Drowning Pool - Bodies Music Video Analysis

I'm teaching music video again at the moment, and I thought I'd throw up (literally) a quick music video analysis to give my students an idea of what I'm after from them. They've got to analyse five different videos in terms of the style, conventions and techniques used. Here's my example for them, but before you read it, please give the video a watch!

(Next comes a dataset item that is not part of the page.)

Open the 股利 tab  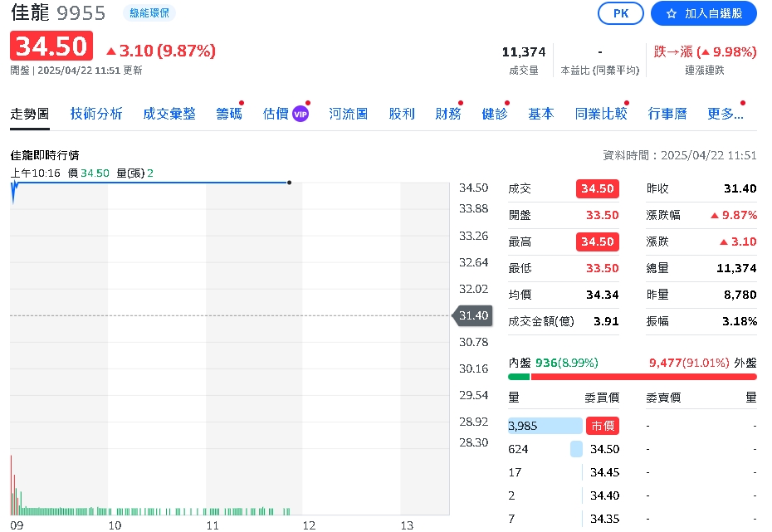(x=402, y=114)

Drowning Pool’s music video for their song Bodies is a great example of a video that is in a similar style to many other hard rock / metal music videos. It shares many of the conventions and techniques used in other music videos of songs within the same music genre. The video mixes ‘as-live’ elements of Drowning Pool performing in a few different locations (but without an audience) and elements of a narrative style music video. The main ‘as-live’ performance parts of the video feature the band playing in a large dark warehouse and also in what looks like a very small room in a hospital. This latter location ties in with the narrative of the music video which features a male patient in what can be assumed to be a psychiatric hospital being taunted by the lead singer of Drowning Pool who is singing to him. The video ends with the members of Drowning Pool appearing to help the man leave the hospital, but actually they take him back to his room, where the patient is already sitting. Is he mad? Why are there two of the patient? Is this a dream? As with many music video narratives, it’s quite ambiguous.

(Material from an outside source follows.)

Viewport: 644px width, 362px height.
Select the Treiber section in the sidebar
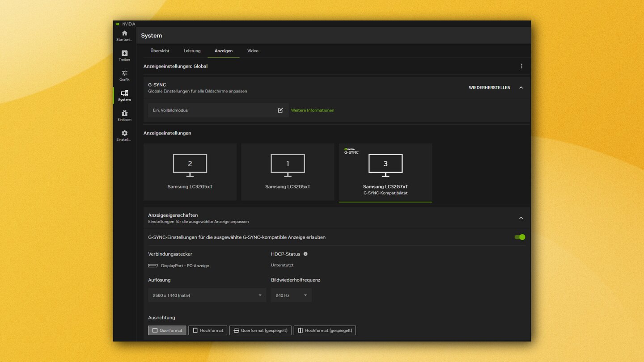pyautogui.click(x=124, y=55)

The song is clearly about having a very disturbed mind state. The repetition of ‘Nothing wrong with me’ and ‘Something’s got to give’ suggest this is a song about feeling angry, particularly if you feel trapped by society, and unable to express how you really feel and who you really are. The lyrics have been interpreted by the music video creators as being about a man who is literally trapped in an institution and is perhaps struggling to come to terms with his demons or his past. Perhaps the repetition of ‘Let the bodies hit the floor’ is a reference to the past of this patient, when he went on some kind of murderous rampage. In this sense, the video consolidates the song’s meaning because both the song and video seem to be about a disturbed man. There are possible vague allusions to a film like One Flew Over the Cuckoo’s Nest which is also set in an asylum, but no clear references. Similarly, there are no direct links to other artists, but the appearance of Drowning Pool in terms of their hair, tattoos, performance style and dress sense reminds of similar bands such as Korn, Linkin Park and Limp Bizkit.

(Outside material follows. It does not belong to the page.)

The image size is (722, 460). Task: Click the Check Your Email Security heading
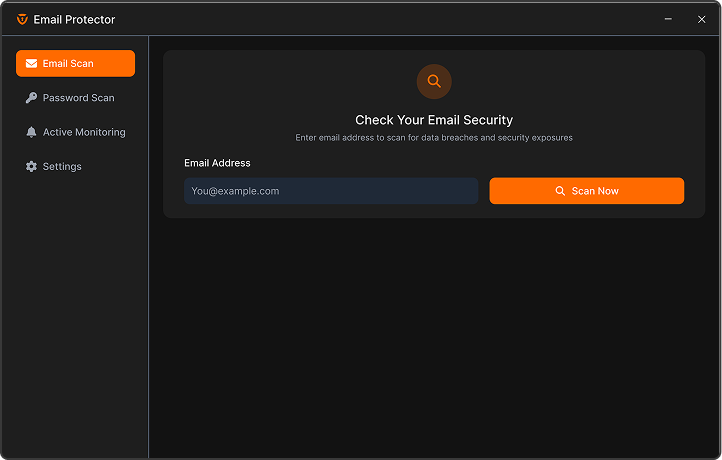[434, 120]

In terms of techniques, lip sync is used frequently in the video. It opens with the lead singer whispering ‘let the bodies hit the floor’ into the ear of the patient, combining both performance and narrative in the very first shot. We also see the drummer lip synch some backing vocals and the patient from the narrative lip synch the line ‘nothing wrong with me’ repeatedly. There is also cutting to the beat frequently. From the opening lines of the song, the video cuts between every repetition of ‘Let the bodies hit the floor’. There are many other points in the video where it cuts on the drum beat or the strike of a guitar chord. There are multi-image moments because Drowning Pool often appear to be performing on the TV screen that the patient is watching in the hospital. There is a strobing lighting effect used at some points when the band are performing in the darkened warehouse and a fish-eye lens is used on some shots, particularly when the band are performing in the small hospital room. The strobe makes the editing and performance even more hectic and the fish eye lens emphasises how small and claustrophobic the room is, particularly for a full band to perform in. There are a lot of close-ups, particularly on the lead singer and the patient in the narrative. The video is full of conventional camera movements and angles; tracking around the drummer while playing, low angles of the guitarists, wide shots of the whole band and quick cuts between all of these.  


I think it's a cool, if pretty conventional video, particularly for the editing and use of both performance and narrative elements.